Records for the task
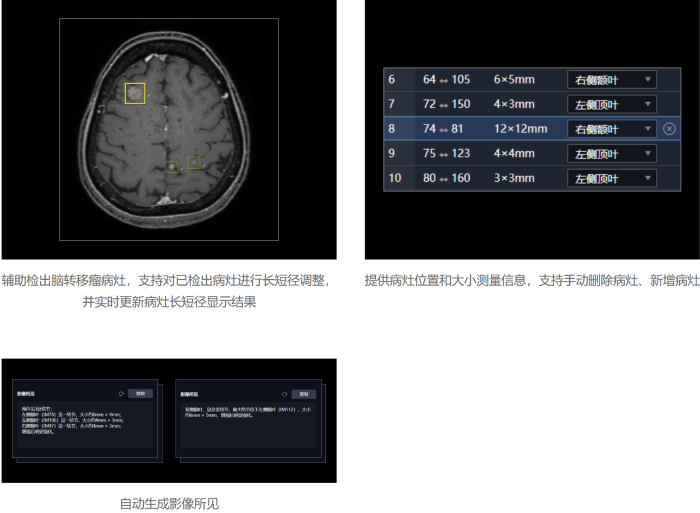Delete lesion row 8 with the X icon
The width and height of the screenshot is (700, 513).
669,129
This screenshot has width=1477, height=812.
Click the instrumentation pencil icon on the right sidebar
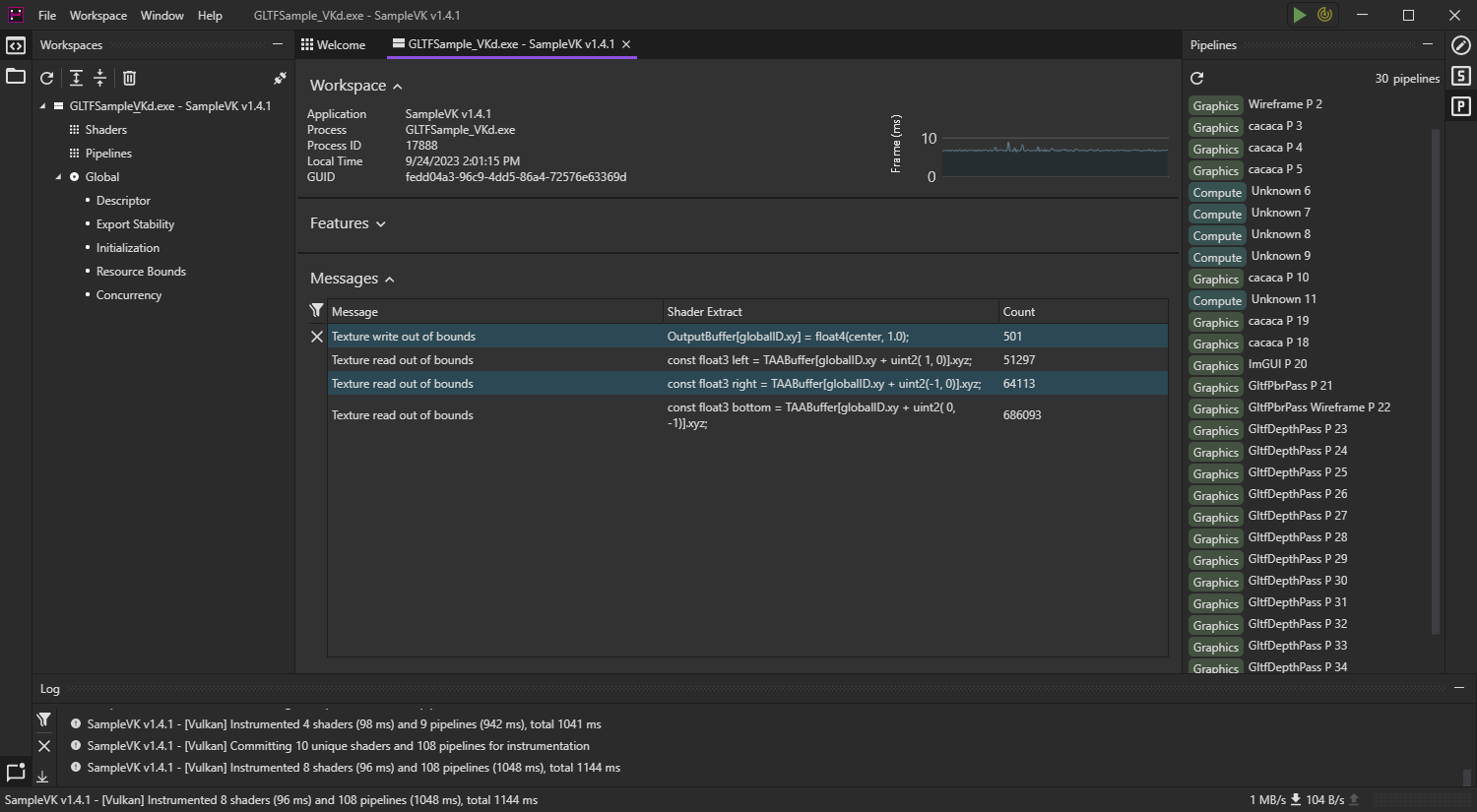[x=1461, y=44]
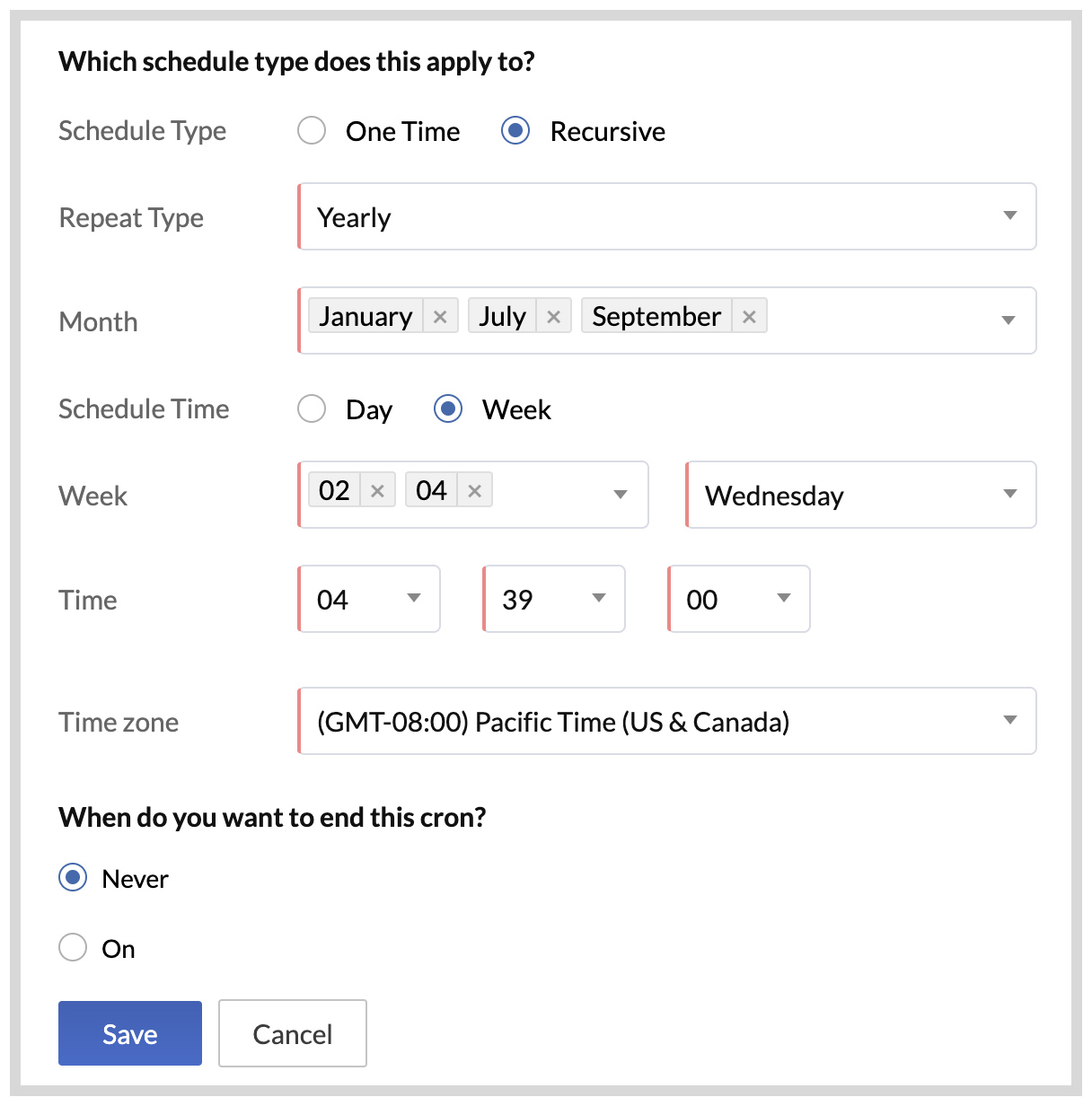
Task: Open the Time zone dropdown
Action: pyautogui.click(x=666, y=722)
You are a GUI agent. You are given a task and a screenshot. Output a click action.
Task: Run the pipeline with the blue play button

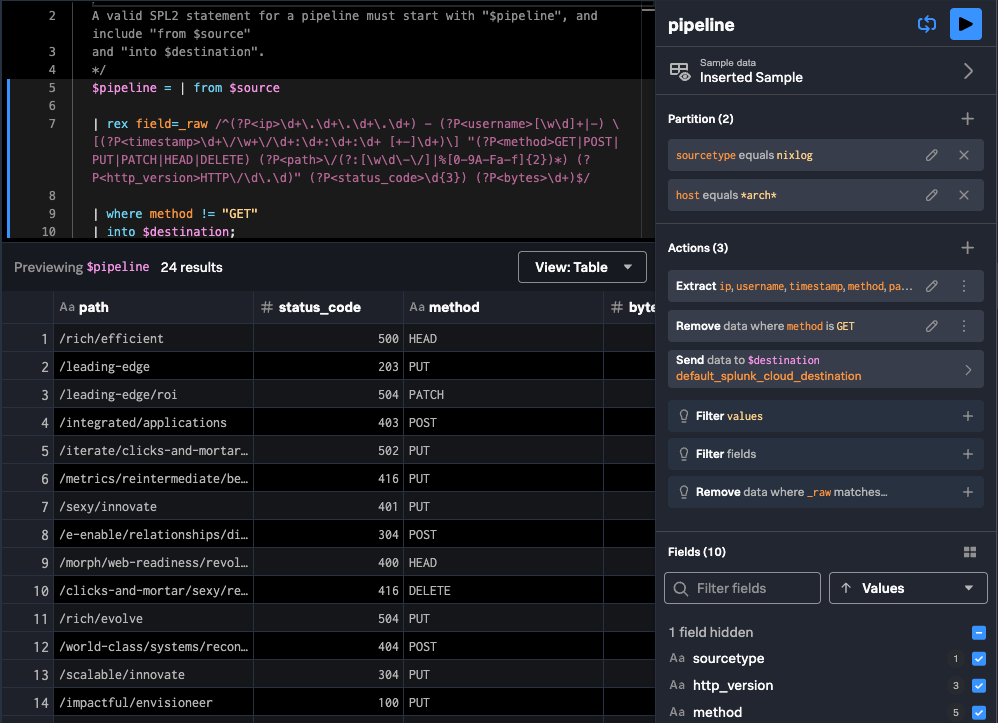964,23
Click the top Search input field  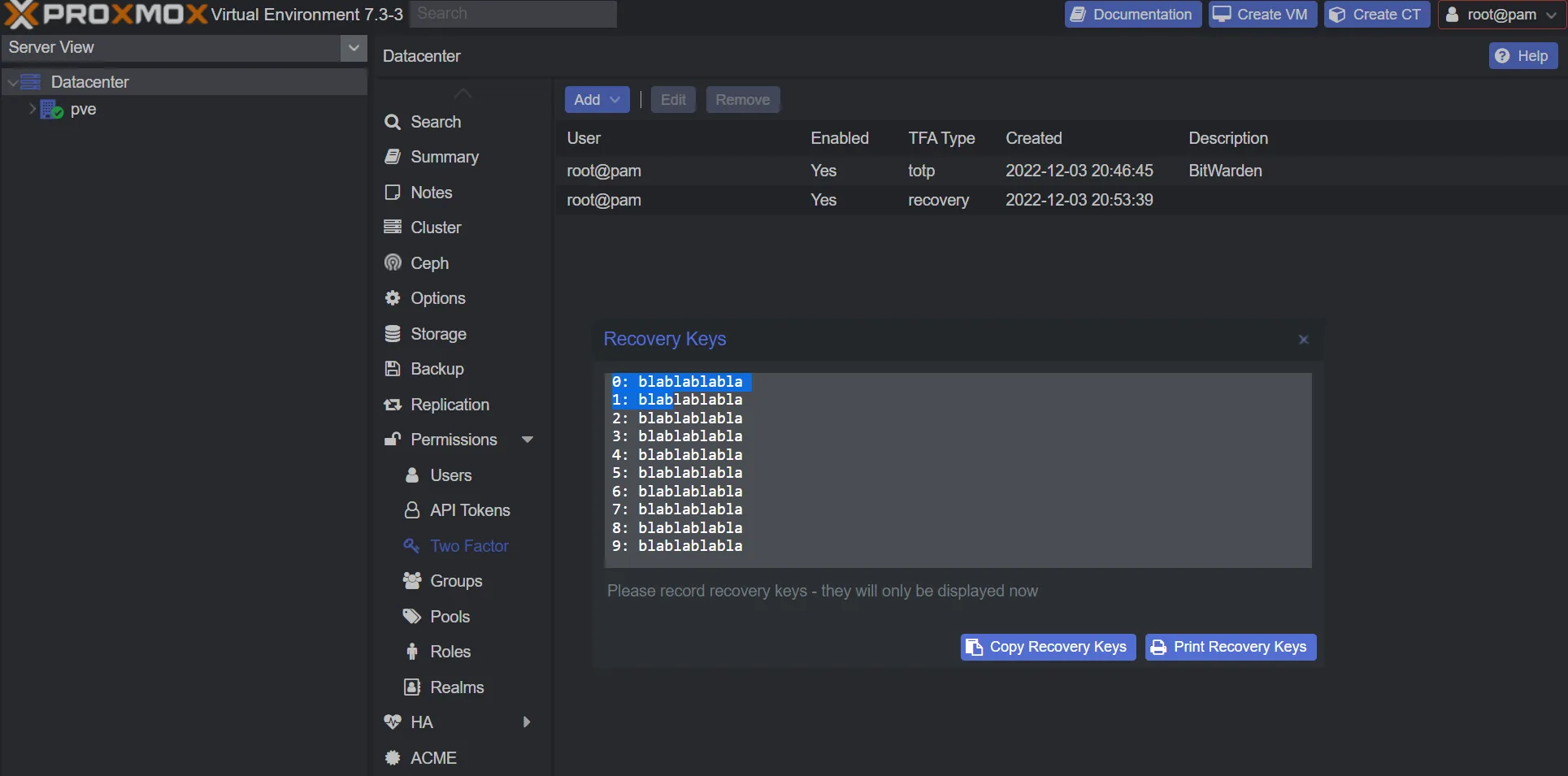click(x=513, y=14)
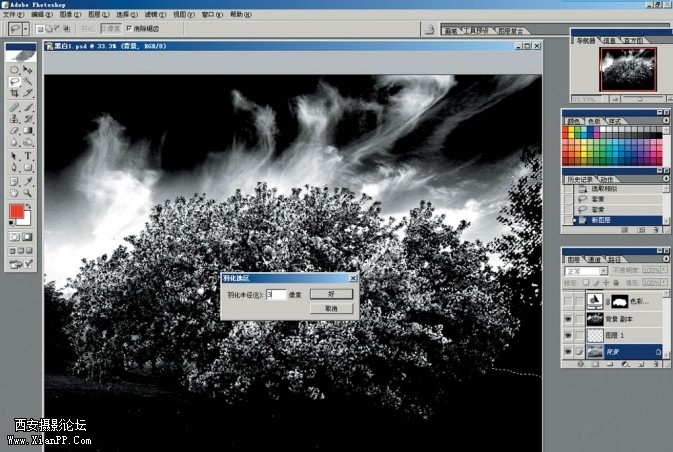Click the feather radius input field
Viewport: 673px width, 452px height.
[276, 295]
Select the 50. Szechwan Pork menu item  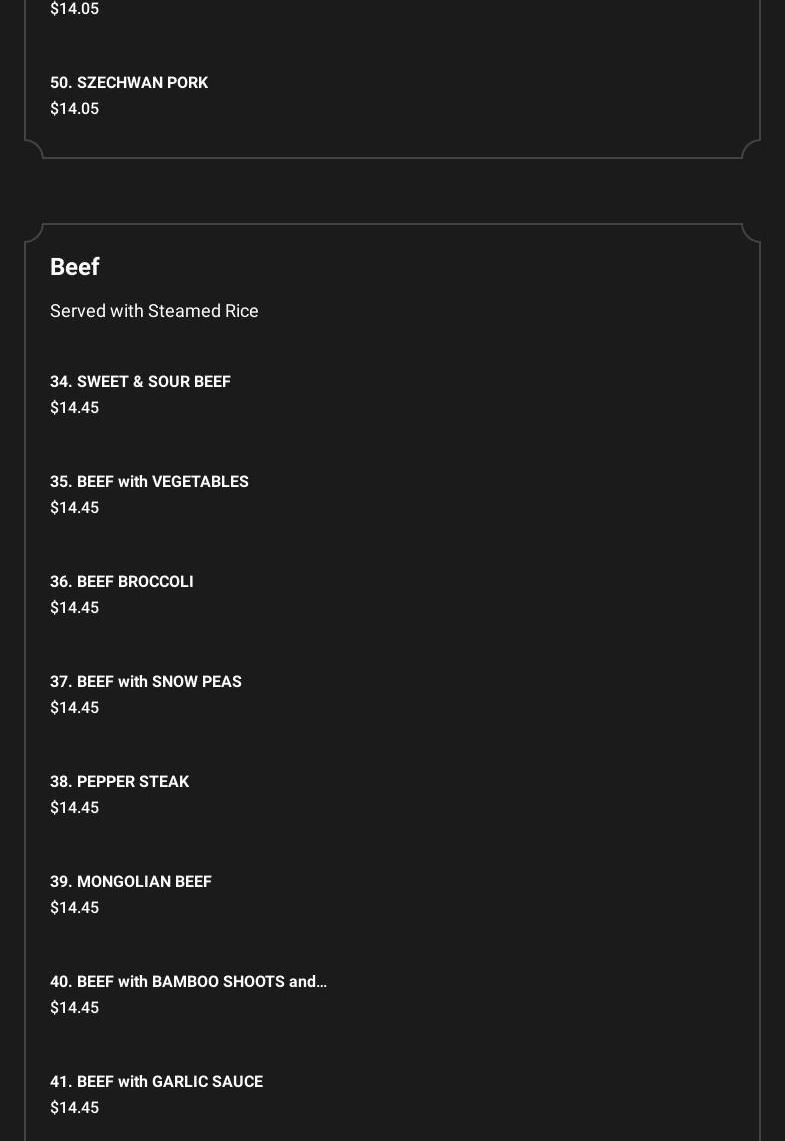click(129, 83)
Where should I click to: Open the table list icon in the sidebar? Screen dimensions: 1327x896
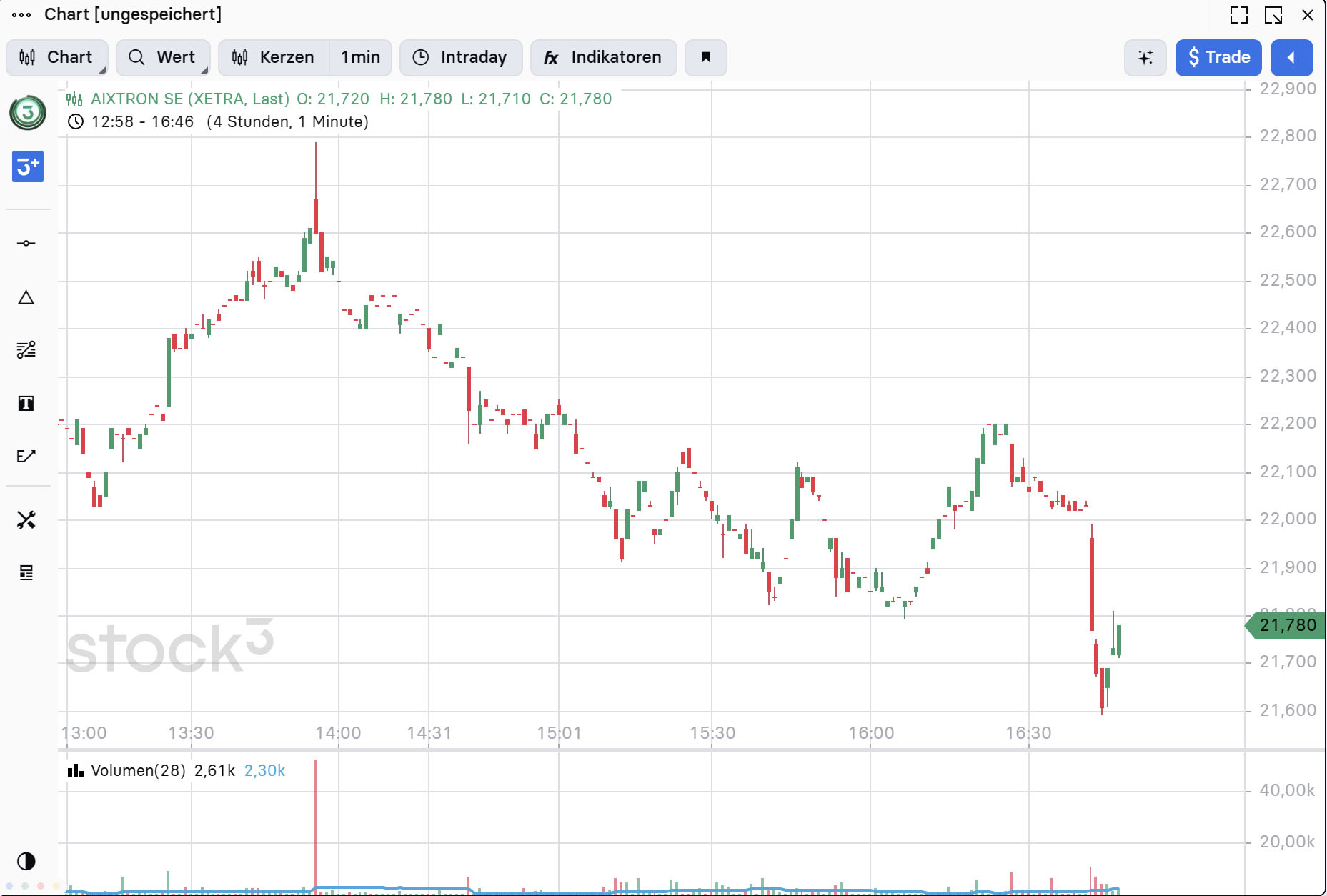[x=26, y=572]
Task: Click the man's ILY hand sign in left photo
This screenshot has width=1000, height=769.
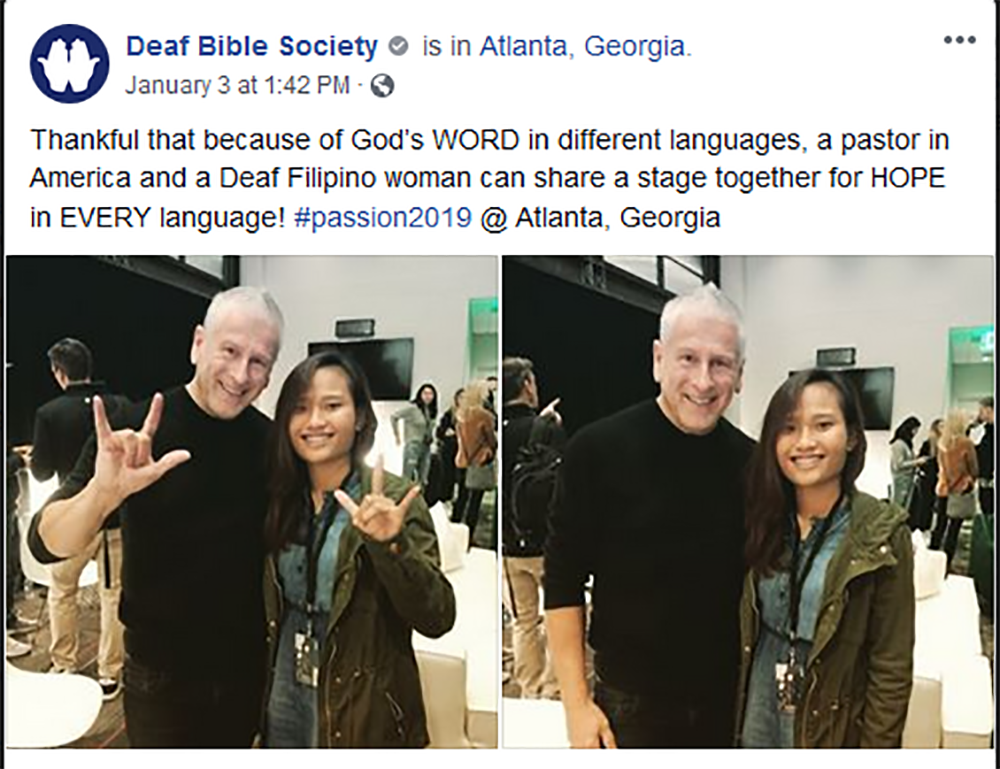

What you have to do
Look above for the line with "Click the instrumentation" and copy exactly from it through the line with "You are a GUI", both included. Omit the pictures.

Answer box
Click the instrumentation pencil icon on the right sidebar
[x=1461, y=44]
Task: Open the Time zone dropdown
Action: pyautogui.click(x=666, y=722)
You are a GUI agent. You are given a task and a screenshot. Output a click action.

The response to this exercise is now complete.